Разобравшись с границами того, что следует считать «неофициальным советским искусством», искусствоведы занялись попытками определиться с общими понятиями и даже единичными терминами. Тему эту, впрочем, задают уже составители в небольшом предисловии, перечисляя весь спектр возможных названий: «нонконформизм, альтернативное искусство, андеграунд, новый авангард, „другое искусство“», а также получившее в последнее время широкое распространение понятие «второй авангард», куда «в списочном порядке» Михаил Гробман включил около четырех десятков (35 художников) первооткрывателей и подлинных экспериментаторов.
Следы концепции Гробмана видны уже в некоторых статьях этого сборника. Так, упоминавшийся Николай Котрелёв рассказывает об абстрактном искусстве из коллекции Александра Резникова именно как о явлении «второго авангарда». С ним, видимо заочно (так как на круглом столе, венчавшем все эти разнородные исследования, оказались не все авторы «Неофициального искусства в СССР»), спорит в своем выступлении Владимир Немухин: «Провокационное название — „второй русский авангард“. Какой авангард? Никакого авангарда, конечно, нет. Да, авангард не был принят советской властью, поэтому так стали называть…»
Я, конечно, удивился антагонизму Гробмана и Немухина, решил, что один классик обидел другого, не включив его в свой итоговый список. Полез в святцы — нет же, вот он, Владимир Немухин, в списке второго русского авангарда под почетным номером 18. Дело, значит, не в личных мотивах, но в правде истории. Хотя и говорят, что единой истории нет, а есть много историков. Вот и Немухин туда же: «Мы не разбираем сегодня абстракционизм, не разбираем беспредметное искусство, мы говорим одним словом — „неофициальное“. Но нет такого положения. Во всем мире его нет, но мы еще топчемся на этом месте, и непонятно зачем. Советский экспрессионизм, советский сюрреализм — что это такое?».

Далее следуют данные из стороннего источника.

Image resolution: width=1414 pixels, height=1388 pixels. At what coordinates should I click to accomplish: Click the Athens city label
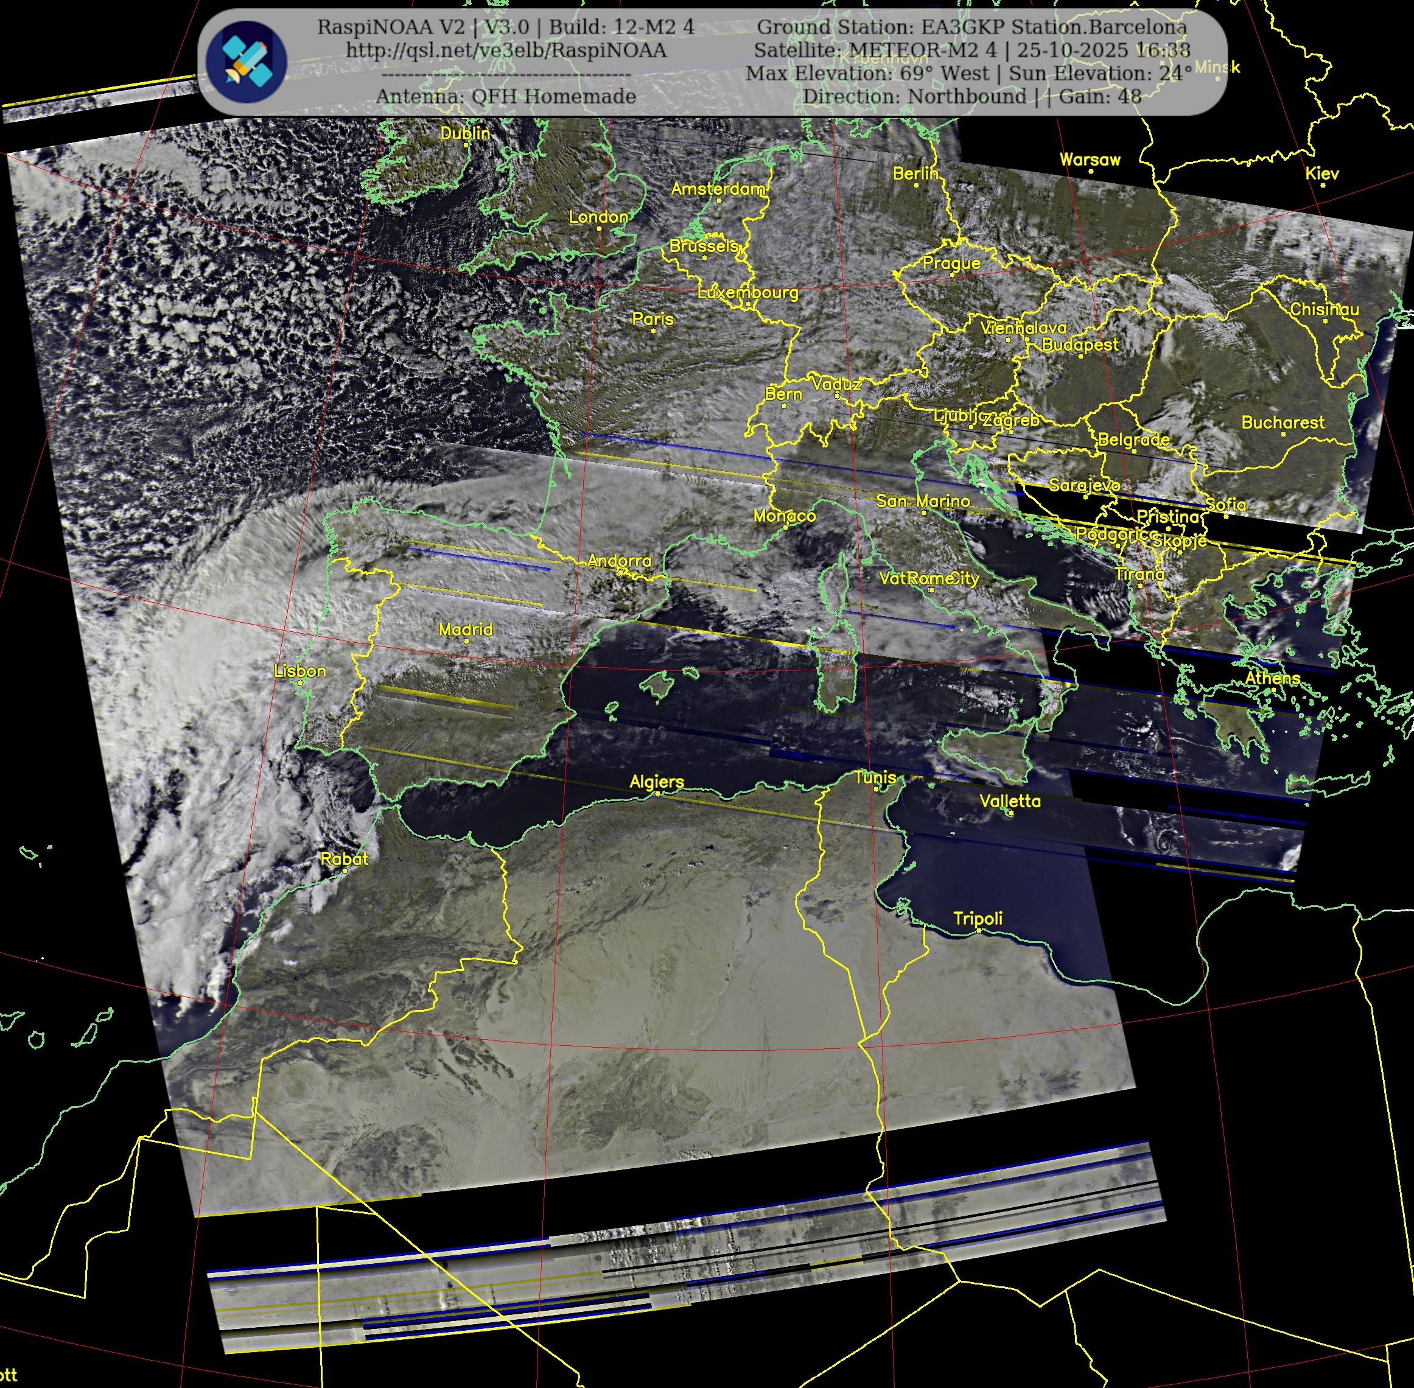click(x=1272, y=678)
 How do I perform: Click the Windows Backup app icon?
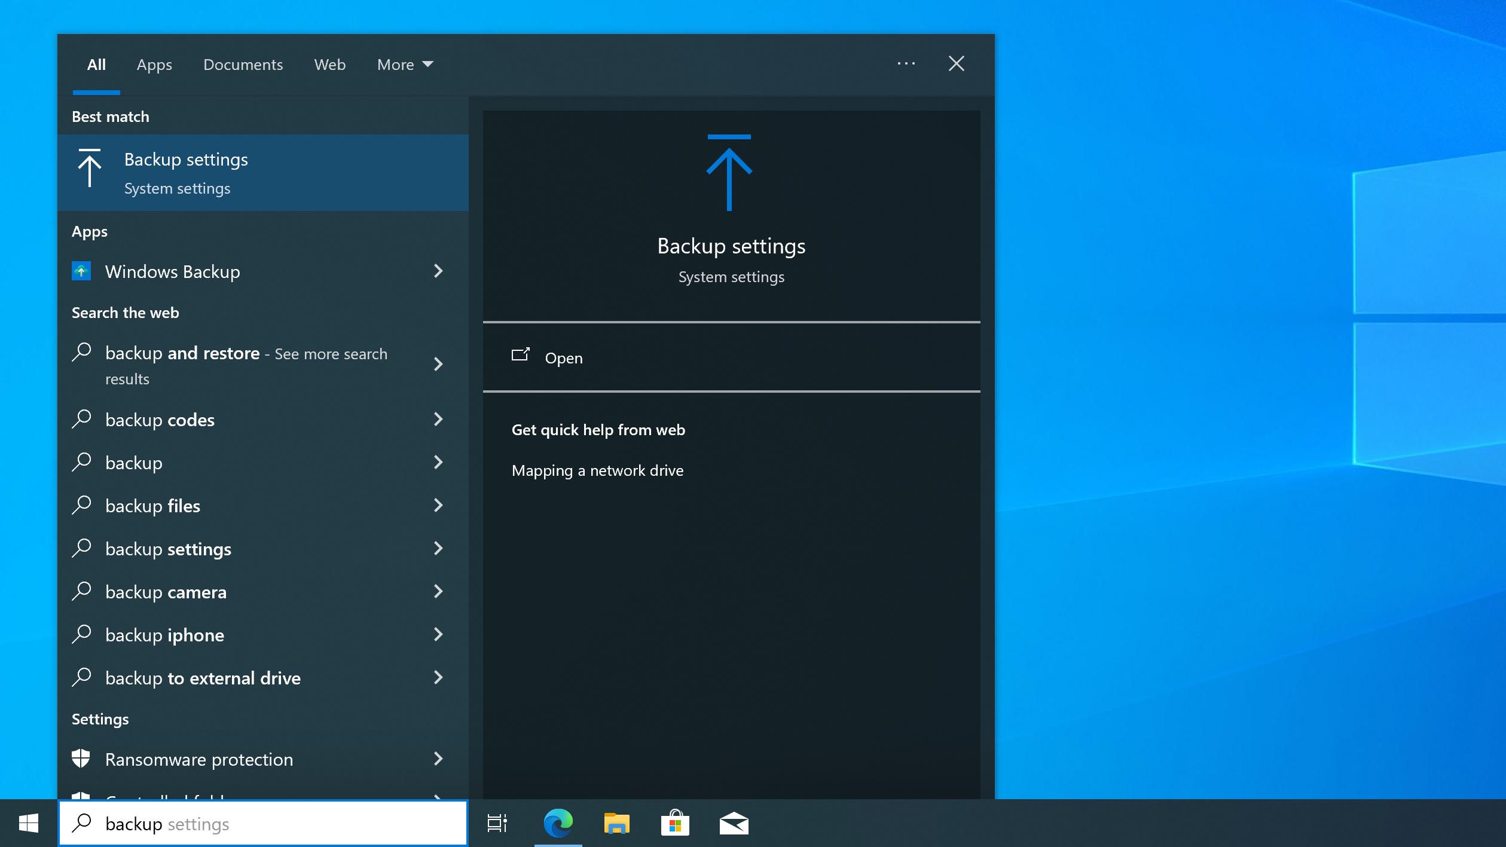[81, 271]
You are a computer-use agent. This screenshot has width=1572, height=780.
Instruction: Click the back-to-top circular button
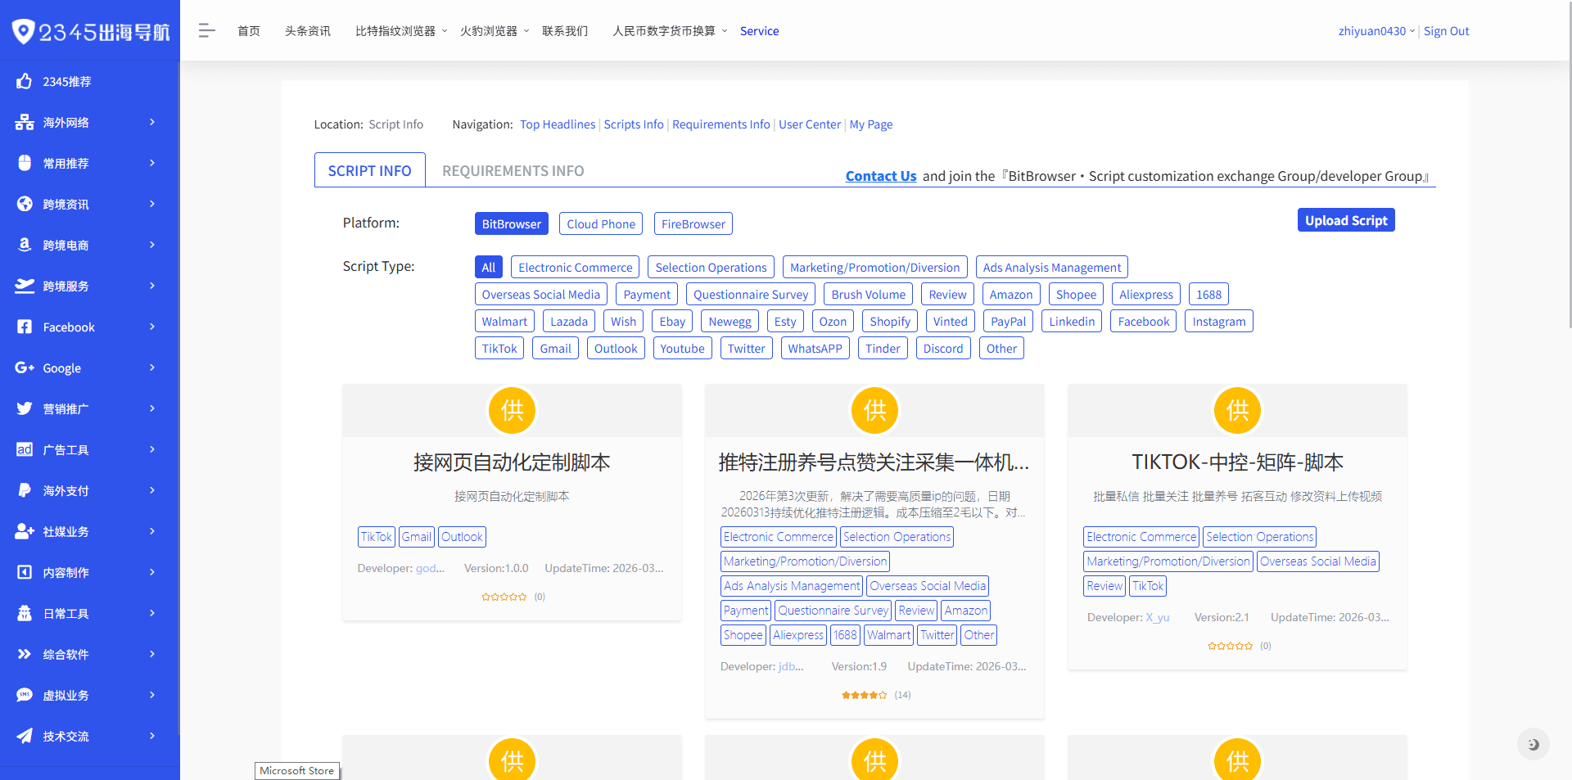click(x=1534, y=744)
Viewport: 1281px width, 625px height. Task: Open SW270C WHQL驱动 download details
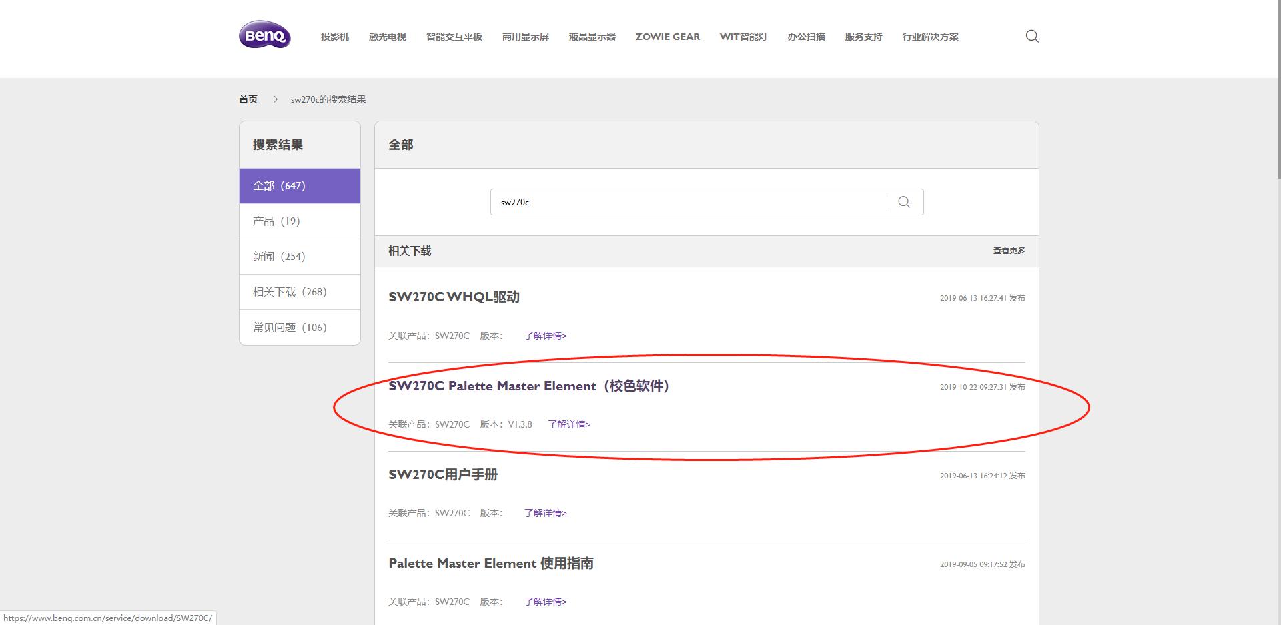pos(455,297)
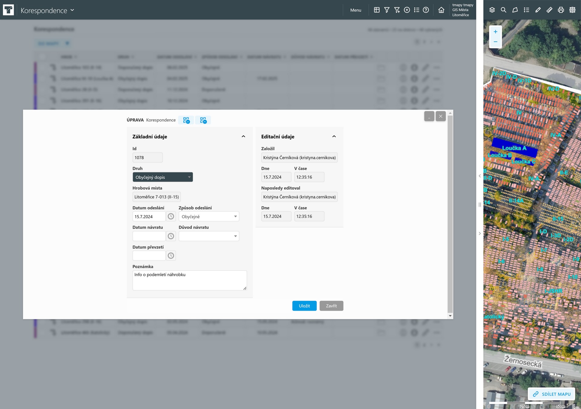Click the map search magnifier icon

click(504, 10)
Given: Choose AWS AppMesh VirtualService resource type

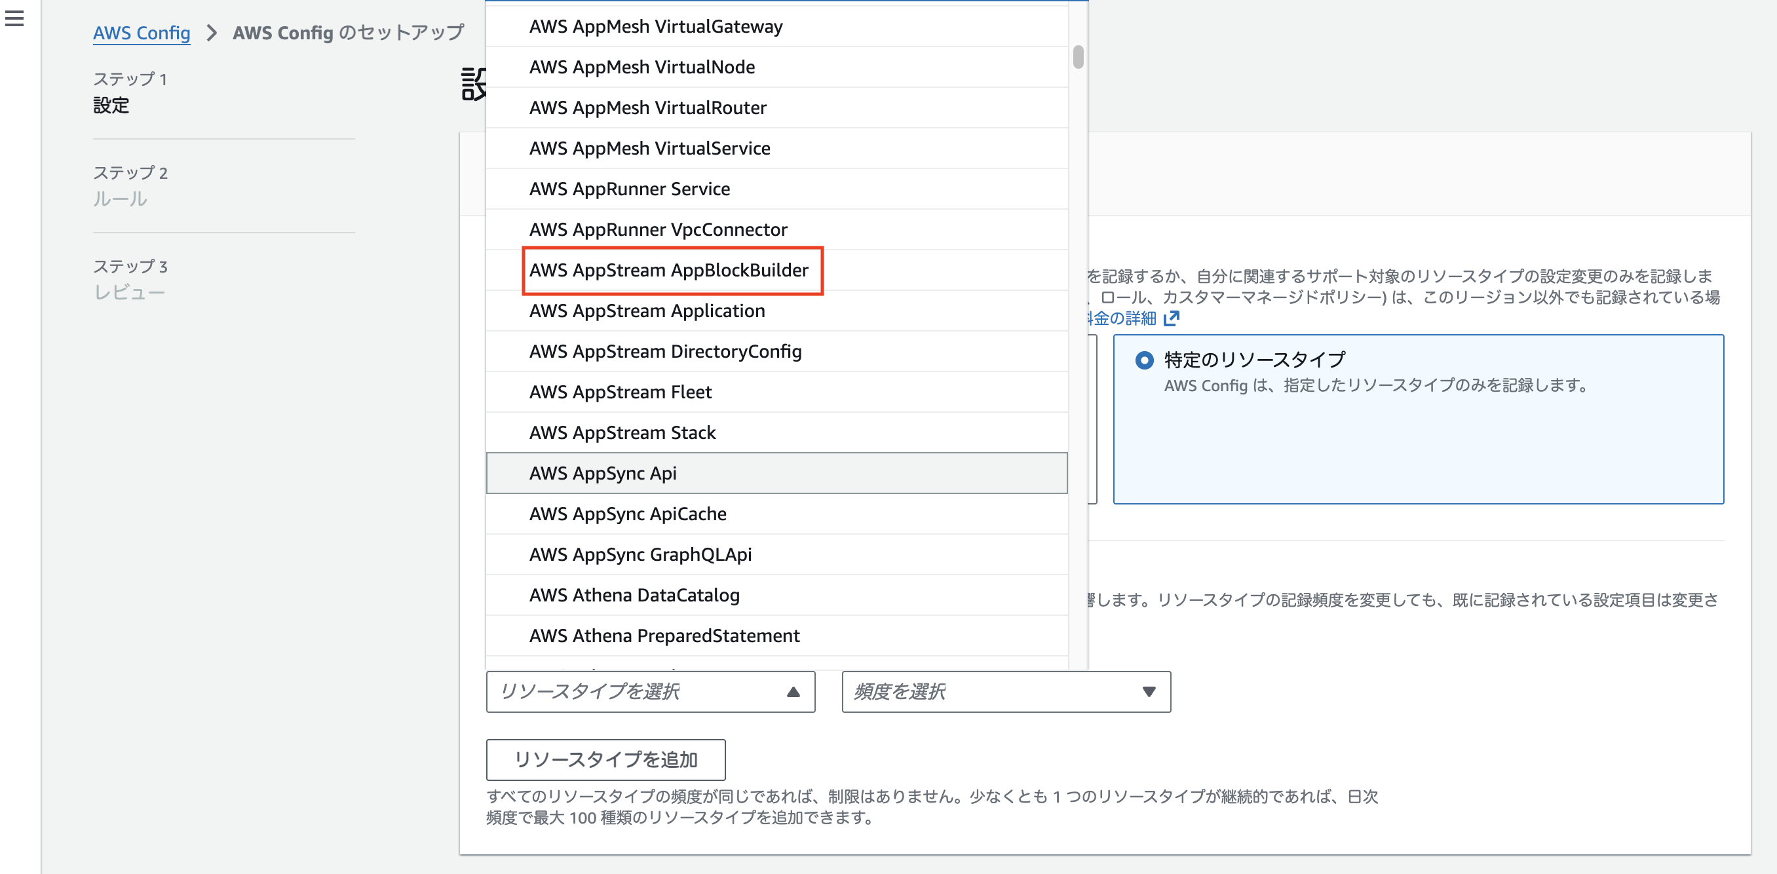Looking at the screenshot, I should (649, 148).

Я бы, конечно, ответил классику, что это вся наша жизнь, но речь ведь идет об искусстве, а не о реальности. Поэтому здесь главенствуют совершенно другие законы. Вот и Галина Трифонова, завершая круглый стол, думает о том же самом: «От истории своей мы никуда не уйдем, и аспект социального в термине „неофициальное искусство“ является совершенно „неизымаемым“ контекстом самого искусства, его жизни, эти сложности зафиксированы в рабочем термине „неофициальное искусство“, который нам всем не нравится и который нам кажется уже устаревшим, но тем не менее рабочие термины будут существовать до некоторого времени. Я думаю, что на нашей конференции обрисовалась ситуация, что нужна консолидация сил тех искусствоведов, художников, которые занимаются изучением и классификацией, историзацией процесса, как существует комиссия по изучению авангарда в Государственном институте искусствознания. Почему бы в Институте теории и истории [изобразительных] искусств не создать центр заинтересованных людей, академический центр, структурировать и исследовать эту проблему?»
Значит, все-таки действительно авангард, а какой — второй или третий, — не так уж важно. Важно то, что в сборник вошли материалы конференции, состоявшейся в 2012 году, в совершенно иной политической и социокультурной ситуации. Когда казалось, что разделение российской культуры на официальную и неофициальную ушло в глубокое архивное прошлое. Ну-ну.